■ **ASSIGNED TASK**
Retype exactly the lines from the one that contains "Task: Click the OK button" through the end of the listing, both included, but not the pictures.

■ **DATA RECORDS**
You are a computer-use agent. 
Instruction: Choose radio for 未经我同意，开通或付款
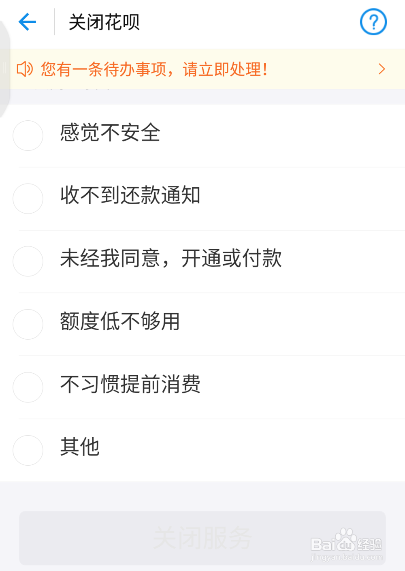pos(28,261)
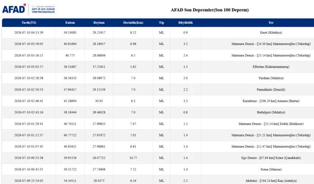The width and height of the screenshot is (314, 184).
Task: Select the Akdeniz Kaş (Antalya) row
Action: (x=158, y=180)
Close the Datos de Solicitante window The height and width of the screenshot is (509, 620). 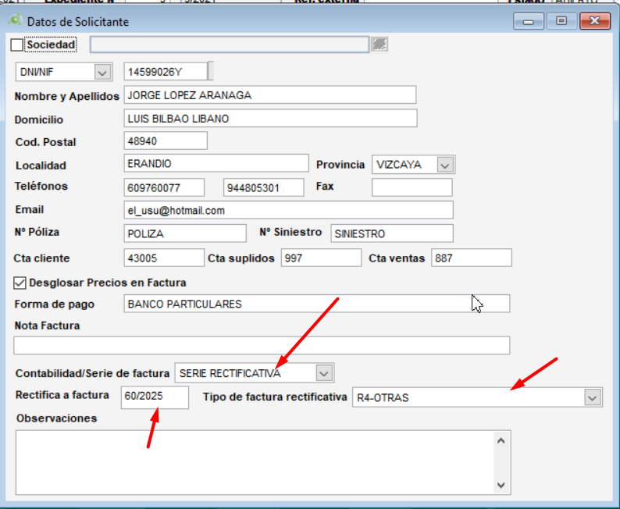coord(596,22)
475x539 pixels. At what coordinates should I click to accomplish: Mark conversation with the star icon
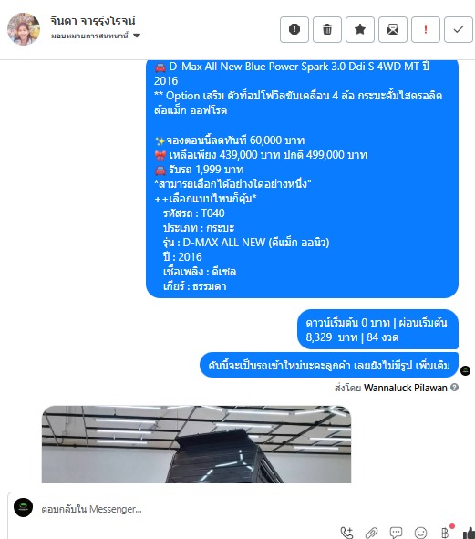point(360,29)
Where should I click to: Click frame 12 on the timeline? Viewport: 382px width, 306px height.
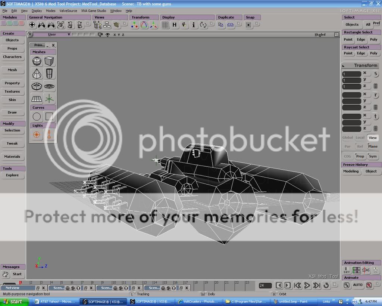(x=134, y=283)
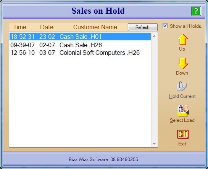Click the Select Load cash register icon
The height and width of the screenshot is (169, 208).
[183, 110]
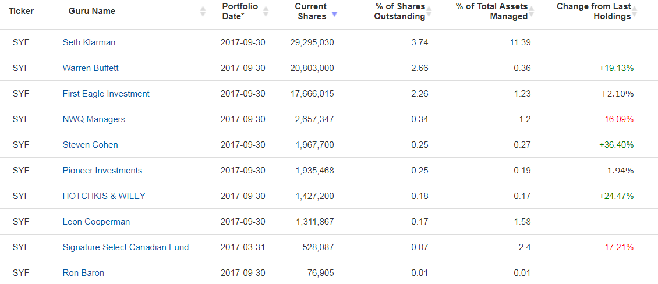Viewport: 658px width, 284px height.
Task: Sort by Change from Last Holdings arrows
Action: tap(634, 11)
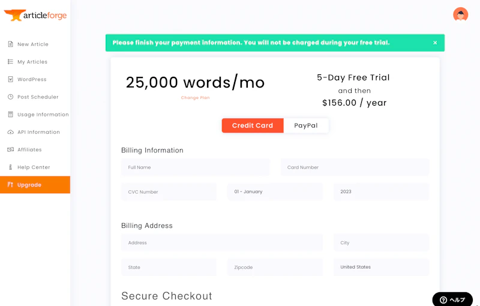
Task: Click the Post Scheduler clock icon
Action: (11, 97)
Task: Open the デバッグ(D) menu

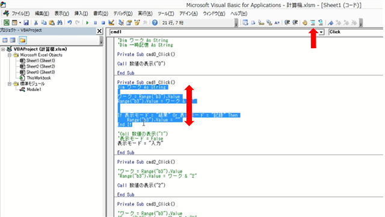Action: [x=123, y=13]
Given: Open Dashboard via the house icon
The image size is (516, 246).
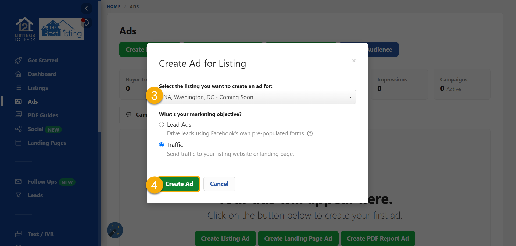Looking at the screenshot, I should click(18, 74).
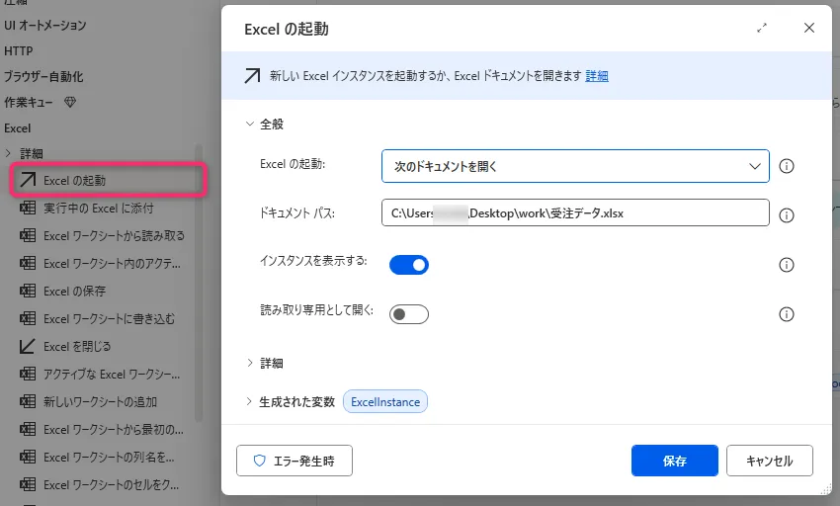Enable the 読み取り専用として開く toggle
Viewport: 840px width, 506px height.
click(x=409, y=314)
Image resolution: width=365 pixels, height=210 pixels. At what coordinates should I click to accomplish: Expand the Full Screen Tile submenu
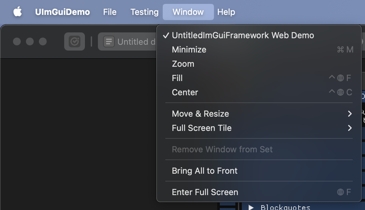click(259, 128)
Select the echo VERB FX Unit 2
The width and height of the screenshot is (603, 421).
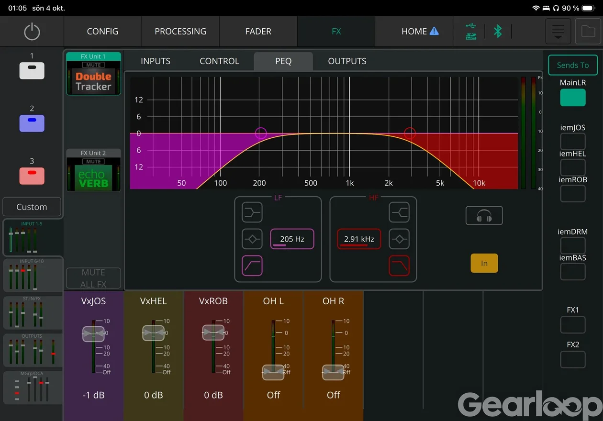93,170
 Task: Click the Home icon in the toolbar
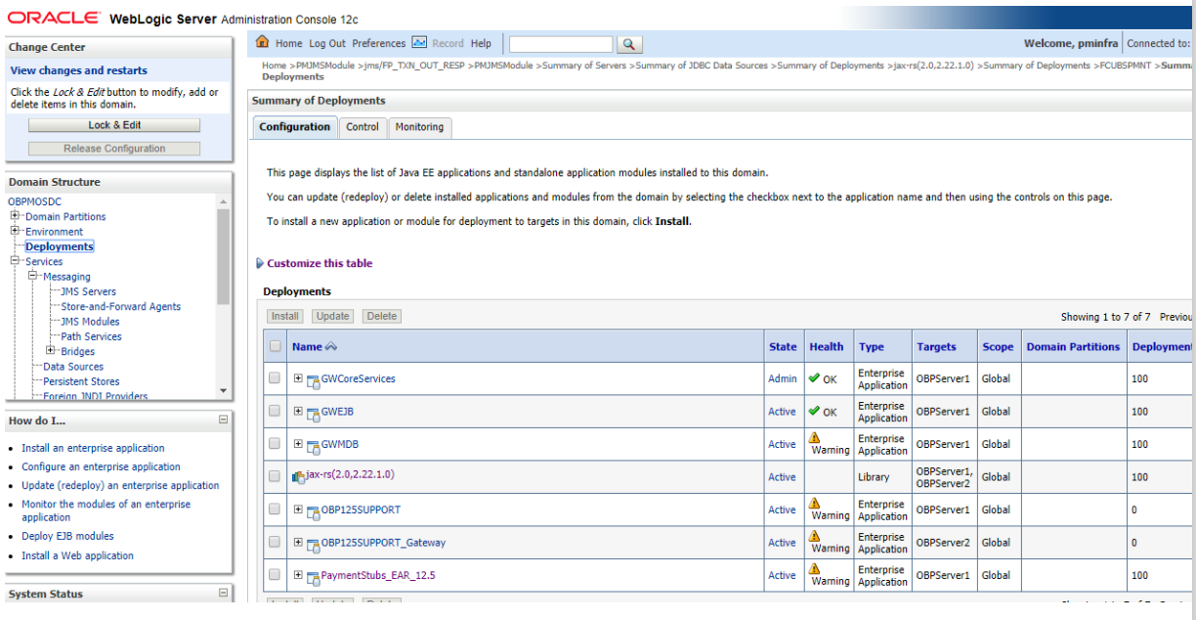pyautogui.click(x=262, y=42)

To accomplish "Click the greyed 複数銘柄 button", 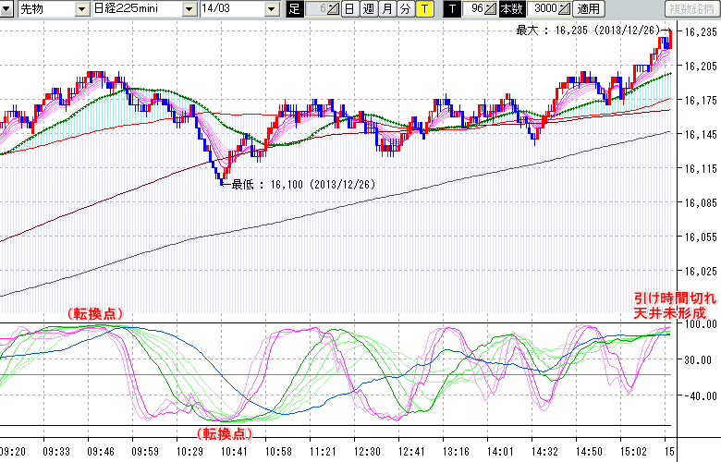I will [x=691, y=9].
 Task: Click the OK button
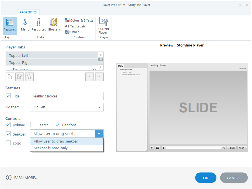tap(206, 178)
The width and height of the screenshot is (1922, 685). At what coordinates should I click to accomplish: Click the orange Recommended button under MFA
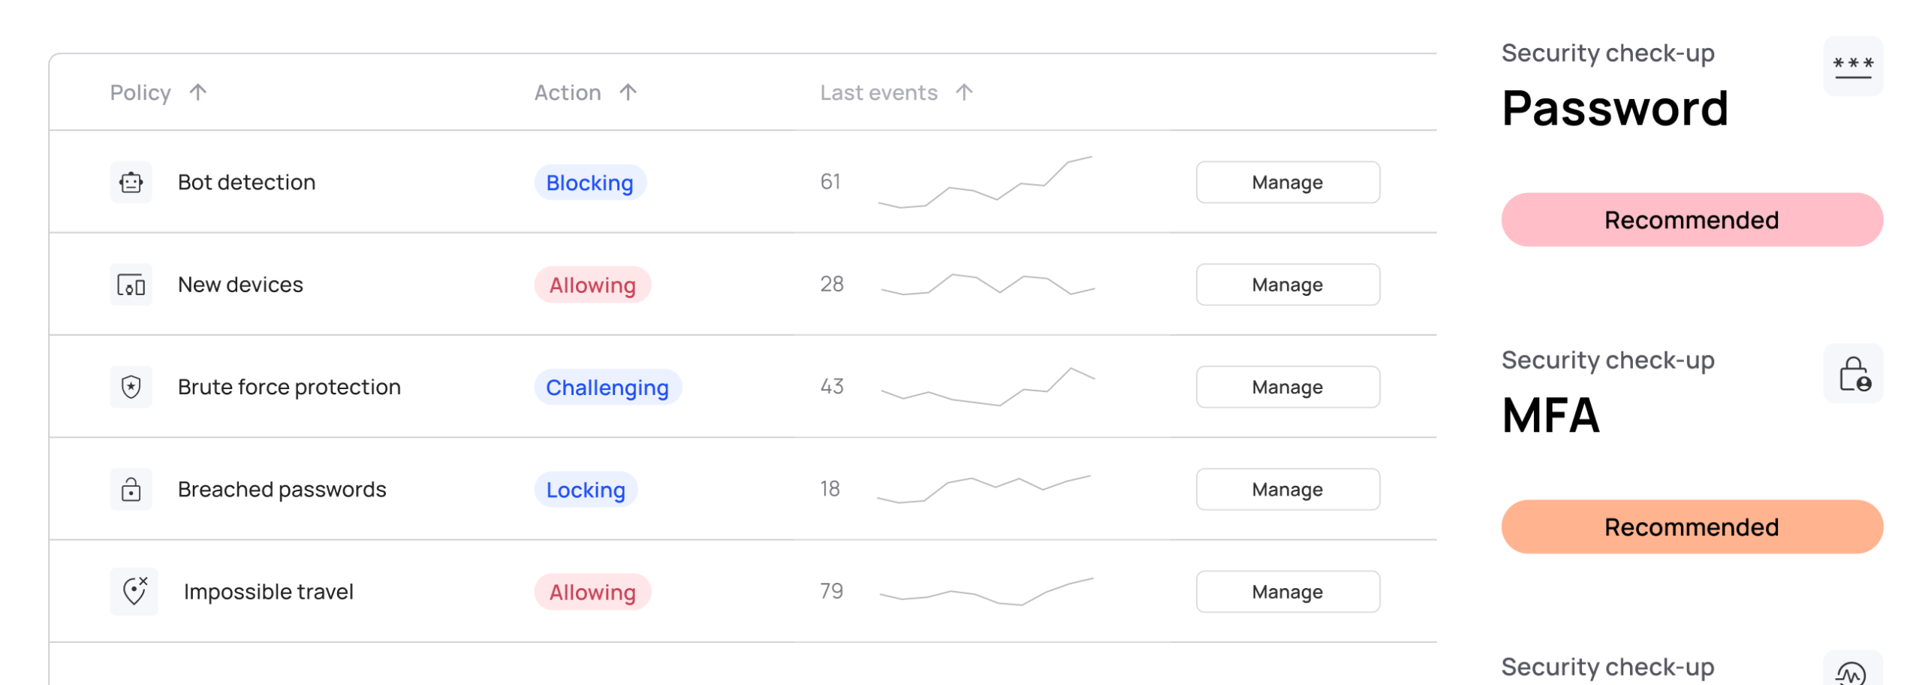[1692, 527]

■ **TASK RESPONSE**
 Task: Click the OK button
tap(206, 178)
The width and height of the screenshot is (1922, 685). At what coordinates should I click to accomplish: Click the orange Recommended button under MFA
[1692, 527]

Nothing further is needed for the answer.